[MATERIAL SHOWN]
_ _ _ _ _ _ _

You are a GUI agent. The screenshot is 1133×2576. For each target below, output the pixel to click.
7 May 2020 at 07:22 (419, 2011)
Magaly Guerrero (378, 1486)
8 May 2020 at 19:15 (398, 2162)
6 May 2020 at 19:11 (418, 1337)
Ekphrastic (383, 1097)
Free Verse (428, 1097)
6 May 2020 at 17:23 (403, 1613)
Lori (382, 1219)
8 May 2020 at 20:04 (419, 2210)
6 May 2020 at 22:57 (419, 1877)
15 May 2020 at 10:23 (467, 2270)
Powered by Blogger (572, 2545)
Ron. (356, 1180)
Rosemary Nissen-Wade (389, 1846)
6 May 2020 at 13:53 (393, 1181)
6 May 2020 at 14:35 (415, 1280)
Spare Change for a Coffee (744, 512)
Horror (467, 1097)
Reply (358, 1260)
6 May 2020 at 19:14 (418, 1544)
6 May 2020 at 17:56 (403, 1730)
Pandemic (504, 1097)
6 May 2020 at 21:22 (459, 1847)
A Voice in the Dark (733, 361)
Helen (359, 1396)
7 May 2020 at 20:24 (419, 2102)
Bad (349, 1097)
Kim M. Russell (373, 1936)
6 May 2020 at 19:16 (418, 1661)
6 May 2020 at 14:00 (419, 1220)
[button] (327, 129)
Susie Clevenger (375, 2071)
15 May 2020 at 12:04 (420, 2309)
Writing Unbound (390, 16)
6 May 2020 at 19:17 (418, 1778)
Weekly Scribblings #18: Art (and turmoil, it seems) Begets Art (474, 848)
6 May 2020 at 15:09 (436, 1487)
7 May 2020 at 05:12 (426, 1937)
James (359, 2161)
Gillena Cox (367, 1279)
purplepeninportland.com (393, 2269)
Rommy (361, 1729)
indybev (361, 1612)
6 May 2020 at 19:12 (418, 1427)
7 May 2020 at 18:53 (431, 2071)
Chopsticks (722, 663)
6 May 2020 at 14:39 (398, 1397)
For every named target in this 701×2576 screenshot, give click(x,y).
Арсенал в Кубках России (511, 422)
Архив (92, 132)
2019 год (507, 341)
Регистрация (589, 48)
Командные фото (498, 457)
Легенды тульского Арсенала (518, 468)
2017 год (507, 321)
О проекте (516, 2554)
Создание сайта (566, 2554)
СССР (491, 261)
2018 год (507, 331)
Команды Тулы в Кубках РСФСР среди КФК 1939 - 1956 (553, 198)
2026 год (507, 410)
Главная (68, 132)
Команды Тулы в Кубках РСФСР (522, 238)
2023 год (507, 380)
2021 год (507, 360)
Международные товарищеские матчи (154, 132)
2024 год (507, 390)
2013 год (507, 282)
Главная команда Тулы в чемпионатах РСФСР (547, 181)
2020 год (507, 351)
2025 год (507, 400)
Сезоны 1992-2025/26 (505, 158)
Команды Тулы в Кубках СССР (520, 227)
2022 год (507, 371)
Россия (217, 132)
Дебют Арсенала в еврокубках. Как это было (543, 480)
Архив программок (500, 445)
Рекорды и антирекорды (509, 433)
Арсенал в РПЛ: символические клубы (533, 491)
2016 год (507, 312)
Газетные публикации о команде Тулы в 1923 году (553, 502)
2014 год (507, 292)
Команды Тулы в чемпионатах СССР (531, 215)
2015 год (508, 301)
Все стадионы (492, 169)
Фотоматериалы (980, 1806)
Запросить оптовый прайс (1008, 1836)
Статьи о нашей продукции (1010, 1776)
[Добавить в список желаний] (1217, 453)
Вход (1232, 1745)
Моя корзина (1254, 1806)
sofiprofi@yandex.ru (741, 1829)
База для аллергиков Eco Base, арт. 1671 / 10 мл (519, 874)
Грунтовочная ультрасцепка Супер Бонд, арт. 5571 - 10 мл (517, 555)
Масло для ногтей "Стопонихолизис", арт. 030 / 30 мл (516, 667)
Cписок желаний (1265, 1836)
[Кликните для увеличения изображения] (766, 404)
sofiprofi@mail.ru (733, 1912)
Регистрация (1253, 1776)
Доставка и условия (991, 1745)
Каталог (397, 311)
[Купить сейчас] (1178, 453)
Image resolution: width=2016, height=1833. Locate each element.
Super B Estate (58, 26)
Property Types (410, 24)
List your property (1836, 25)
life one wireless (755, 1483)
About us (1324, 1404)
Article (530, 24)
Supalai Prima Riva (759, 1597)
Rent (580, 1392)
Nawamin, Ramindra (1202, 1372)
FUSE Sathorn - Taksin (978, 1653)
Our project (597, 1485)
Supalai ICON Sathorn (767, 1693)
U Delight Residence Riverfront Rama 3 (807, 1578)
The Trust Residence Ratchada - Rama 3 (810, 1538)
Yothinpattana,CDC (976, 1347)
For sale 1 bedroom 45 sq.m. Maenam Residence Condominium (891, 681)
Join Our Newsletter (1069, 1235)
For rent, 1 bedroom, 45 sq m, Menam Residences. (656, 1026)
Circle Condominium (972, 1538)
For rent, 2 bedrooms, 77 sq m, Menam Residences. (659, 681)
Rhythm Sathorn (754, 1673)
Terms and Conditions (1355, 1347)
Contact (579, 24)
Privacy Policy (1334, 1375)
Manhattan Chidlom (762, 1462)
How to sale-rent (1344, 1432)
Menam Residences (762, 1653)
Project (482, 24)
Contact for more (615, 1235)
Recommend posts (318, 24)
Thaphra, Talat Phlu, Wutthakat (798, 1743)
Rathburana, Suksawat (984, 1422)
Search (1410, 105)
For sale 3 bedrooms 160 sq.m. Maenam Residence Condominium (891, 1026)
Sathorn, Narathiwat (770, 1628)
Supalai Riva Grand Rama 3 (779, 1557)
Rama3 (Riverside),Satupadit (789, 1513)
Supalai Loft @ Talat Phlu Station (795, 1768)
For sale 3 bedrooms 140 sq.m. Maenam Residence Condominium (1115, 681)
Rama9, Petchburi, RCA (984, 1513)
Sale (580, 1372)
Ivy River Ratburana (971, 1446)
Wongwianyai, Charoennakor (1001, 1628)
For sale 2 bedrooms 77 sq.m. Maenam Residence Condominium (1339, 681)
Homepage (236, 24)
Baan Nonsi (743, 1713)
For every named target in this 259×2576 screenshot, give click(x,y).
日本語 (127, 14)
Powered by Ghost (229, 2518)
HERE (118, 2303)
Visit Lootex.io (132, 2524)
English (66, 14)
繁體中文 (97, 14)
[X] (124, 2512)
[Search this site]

_ _ _ _ _ _ _

[WHAT THE TASK REQUIRES]
In the entries above, find the line holding "Thaphra, Talat Phlu, Wutthakat (798, 1743)" and the line holding "Rama3 (Riverside),Satupadit (789, 1513)", then retype exactly those two lines and every line between them, and nothing else.

[SOLUTION TO THIS PROBLEM]
Thaphra, Talat Phlu, Wutthakat (798, 1743)
Rathburana, Suksawat (984, 1422)
Search (1410, 105)
For sale 3 bedrooms 160 sq.m. Maenam Residence Condominium (891, 1026)
Sathorn, Narathiwat (770, 1628)
Supalai Riva Grand Rama 3 (779, 1557)
Rama3 (Riverside),Satupadit (789, 1513)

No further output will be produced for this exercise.